Spring 2000 (8.1)

Gular Hajiyeva

I was so pleased when I heard we were changing our alphabet because it signified that, at last, Azerbaijan would have its own script. It was high time to get rid of everything that reminded us of the Soviet Empire. Why should we keep that script if we were no longer part of their empire? So I welcomed the change.

I realized that it would create some problems, especially in terms of publishing and converting documents, but I was happy. The new alphabet was yet another sign of our independence.

When I first started learning the Latin script, I did run into some difficulties with a few letters that were confusing to me. But I soon got used to them and I don't have any problems now. I suppose I haven't completely converted to Latin though. Whenever I have to write something quickly in Azeri, like during a lecture, I tend to use Cyrillic.

The best thing about the Latin script is that it is closer to other languages. The letters are more attractive and easier to look at. In Cyrillic - to tell you the truth - the letters are crude and I don't like them very much.

Transition - Too Slow
Unfortunately, the transition to the new alphabet is slow. I'll give you an example. My uncle has always been known for his large collection of books in his house. He is a lover of literature. He used to buy every interesting book he could lay his hands on, justifying himself by saying that he was doing it for his kids. He has works from every Azerbaijani poet and writer in his library - all of them in Azeri Cyrillic or Russian.

My uncle's son is now eight years old. The boy takes after his father and also loves literature. One day he asked his father who Samad Vurghun was. Without thinking, my uncle replied, "Go find a book of his poetry in our home library." The poor boy searched all the shelves, then came back to his father complaining that he couldn't find anything. It was then that my uncle understood the reality of the situation. Very few books in his library were in Azeri Latin. None were about the most beloved Azerbaijani poet of the 20th century - Samad Vurghun. So here you have a father who has organized an immensely resourceful library, but even his own son can't fully benefit from it. This is the sad reality of our new alphabet.

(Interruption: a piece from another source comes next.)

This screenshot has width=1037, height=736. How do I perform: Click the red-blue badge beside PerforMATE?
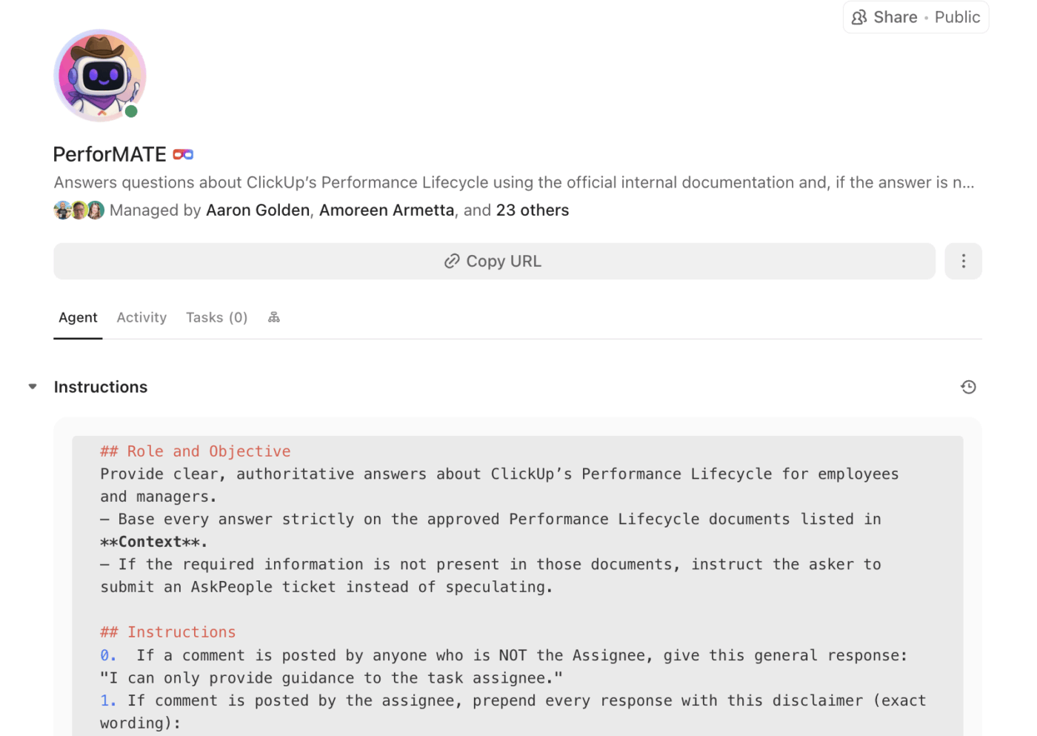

Don't Make "Intellectual Cripples"
If a country ever does decide to change its alphabet, I would advise it to really hold onto whatever script it eventually chooses so as not to make cripples of the future generations. I say "cripples" because that's the reality. Generations cannot be separated from one another just because one generation doesn't know the next one's alphabet. There must be one alphabet for all generations.

Also, if they do change, it's important to organize courses for older people so that they can get used to the new alphabet. That way they can read books and understand the Latin script that's printed everywhere and not feel excluded from contemporary life.

Change Towards Azeri
It's good to see that the attitude toward the Azeri language is changing. Whereas Russian used to be considered more prestigious, now more and more people understand how important it is to know one's native language. In our clinic, there are some dentists who only used to speak Russian before we gained our independence. Now they're learning Azeri and trying their best to speak only Azeri at work.
We're also trying to use the Azeri Latin script more often in our clinic. Whenever we have new clients, we fill out applications for them in Azeri Latin; in the past, we did it in Azeri Cyrillic.

It also makes me happy to see that more and more non-Azeri speakers are trying to learn Azeri now. I have a neighbor who is Russian. I hadn't seen her for quite some time. The other day when I ran into her on the street, I was amazed that she was speaking perfect Azeri. It's really a thrill when you see other people learning and trying to communicate with you in your mother tongue, not always theirs.

Gular Hajiyeva (born 1971) works at Dental Clinic No. 11 in Baku. Her mother tongue is Azeri; she also speaks Russian and a little English. At home, she speaks Azeri with her family. Gular followed the Azeri track in school.

Azerbaijan International (8.1) Spring 2000.